We are facing a difficult global context and we are facing a difficult Irish context but I feel that there are also opportunities. And if the last week has shown us anything, it has shown the capacity of people to make decisions that are in favour of others and it has shown the capacity of people not to go to the populous route automatically but to consider what route they are going to take. And I know that some of those choices are difficult to take, like for some of the people sitting here. But I would like to say that we have a chance now and that let’s do what we can to make the most of it. It has to be acknowledged also the relevance of the border for dealing with the major issues of the day, for example dealing with the sustainable development, environmental issues and most of all climate justice. If we look at the way in which for example in the Republic now there is anti-fracking legislation brought about very much as a consequence of community-led campaign endorsed by the Dail, and by our TDs of the Dail. But in the north there is no such legislation so on one side of the border you could have a fracking-free zone but on the other side of the border, in a way that will directly affect the south of the border also, you can have fracking. So there are ways that this border from the point of view of economic, social and cultural issues is pretty impossible space and quite obviously the advent of Brexit make it even more so. 
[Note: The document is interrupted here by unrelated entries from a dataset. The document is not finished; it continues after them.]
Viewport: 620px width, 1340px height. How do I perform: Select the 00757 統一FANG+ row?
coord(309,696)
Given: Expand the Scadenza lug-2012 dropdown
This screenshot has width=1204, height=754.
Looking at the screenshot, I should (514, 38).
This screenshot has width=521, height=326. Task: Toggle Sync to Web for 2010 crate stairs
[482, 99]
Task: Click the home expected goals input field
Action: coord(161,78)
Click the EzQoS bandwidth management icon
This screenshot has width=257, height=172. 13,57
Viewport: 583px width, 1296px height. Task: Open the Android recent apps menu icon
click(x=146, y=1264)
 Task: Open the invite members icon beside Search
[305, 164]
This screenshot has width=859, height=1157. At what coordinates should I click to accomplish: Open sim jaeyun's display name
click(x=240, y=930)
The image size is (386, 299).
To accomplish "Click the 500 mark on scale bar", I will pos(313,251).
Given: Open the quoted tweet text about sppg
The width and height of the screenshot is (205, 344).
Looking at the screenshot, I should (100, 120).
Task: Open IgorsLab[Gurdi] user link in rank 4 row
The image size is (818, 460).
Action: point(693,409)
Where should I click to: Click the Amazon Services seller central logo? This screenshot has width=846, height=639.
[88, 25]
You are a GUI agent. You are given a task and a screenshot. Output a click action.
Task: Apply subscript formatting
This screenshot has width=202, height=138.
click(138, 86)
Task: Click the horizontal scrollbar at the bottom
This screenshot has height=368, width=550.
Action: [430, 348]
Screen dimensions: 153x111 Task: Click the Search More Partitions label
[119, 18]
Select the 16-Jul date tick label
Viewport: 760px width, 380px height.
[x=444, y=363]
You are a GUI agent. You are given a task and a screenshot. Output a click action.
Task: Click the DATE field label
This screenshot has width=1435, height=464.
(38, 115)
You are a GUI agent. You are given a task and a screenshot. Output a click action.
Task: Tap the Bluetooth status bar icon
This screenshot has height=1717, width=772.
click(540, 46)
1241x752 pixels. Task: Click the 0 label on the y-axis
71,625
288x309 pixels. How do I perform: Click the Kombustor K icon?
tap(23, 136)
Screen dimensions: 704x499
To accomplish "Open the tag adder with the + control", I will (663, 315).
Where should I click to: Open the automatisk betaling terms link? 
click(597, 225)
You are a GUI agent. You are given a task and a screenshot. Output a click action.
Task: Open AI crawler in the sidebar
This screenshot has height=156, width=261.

I am very conscious of the extent to which when we look to Brexit we have to acknowledge that there are challenges with regard to the rights of migrant workers and there are challenges with regard to labour rights particularly for people who aren’t citizens that would need to be addressed and that need to be claimed to be addressed. There is a need for data and information. We need local information. We need to know who is here and who are citizens and who are also here on various visas and who could be in very difficult labour situations as a consequence of decisions they find themselves in. Who is struggling here on a wing and a prayer because they know that their children haven’t got the type of identification that they need to have in order to be comfortable to remain, and what can be done to ensure that those things are dealt with. Those are very small things but I believe that they are things that are quite important to begin to address very, very rapidly at this point in time. I am very conscious that Brexit – as people talk about the hard and soft Brexit – that Brexit has a very real meaning for all of you here. For travelling, 20 miles down the road maybe for some people, that it will become increasingly difficult to do that. The extent to which you use cross-border facilities, the extent to which some people work on the other side of the border and the way in which those things very rapidly affect in particular people who have no citizenship. I think those are all really important things to accommodate. And if there is a way I believe that you and all of us can actually get this Brexit discussion beyond a political argument in Brussels and in Westminster and in Dail Eireann, it is quite fitting to tell your stories to begin with by being able to be very clear of how Brexit will affect you and by beginning to name the things that you want to happen to create conditions where it shouldn’t affect you to the ultimate extremes. Of course for a number of us, even although most of us, including myself are critical of the European Union, for a number of us , the best possible solution would be no Brexit whatsoever but I think we are putting our heads in the sand by now if we think that that is the most likely outcome. And if the most likely outcome is Brexit, then let’s see what we can do to do something about it. 

But let’s do it in a way that celebrates also the great people that you all are and so that we continue to enjoy the afternoon and so that we can also work together for each of us in a way that celebrates what has been possible to do so far. And what you have done so far in this region to relate in a cross-border way needs to be acknowledged and named very, very directly so that its continuation can be to some extent be a part of the major discussion that should be happening over the next while. Thank you.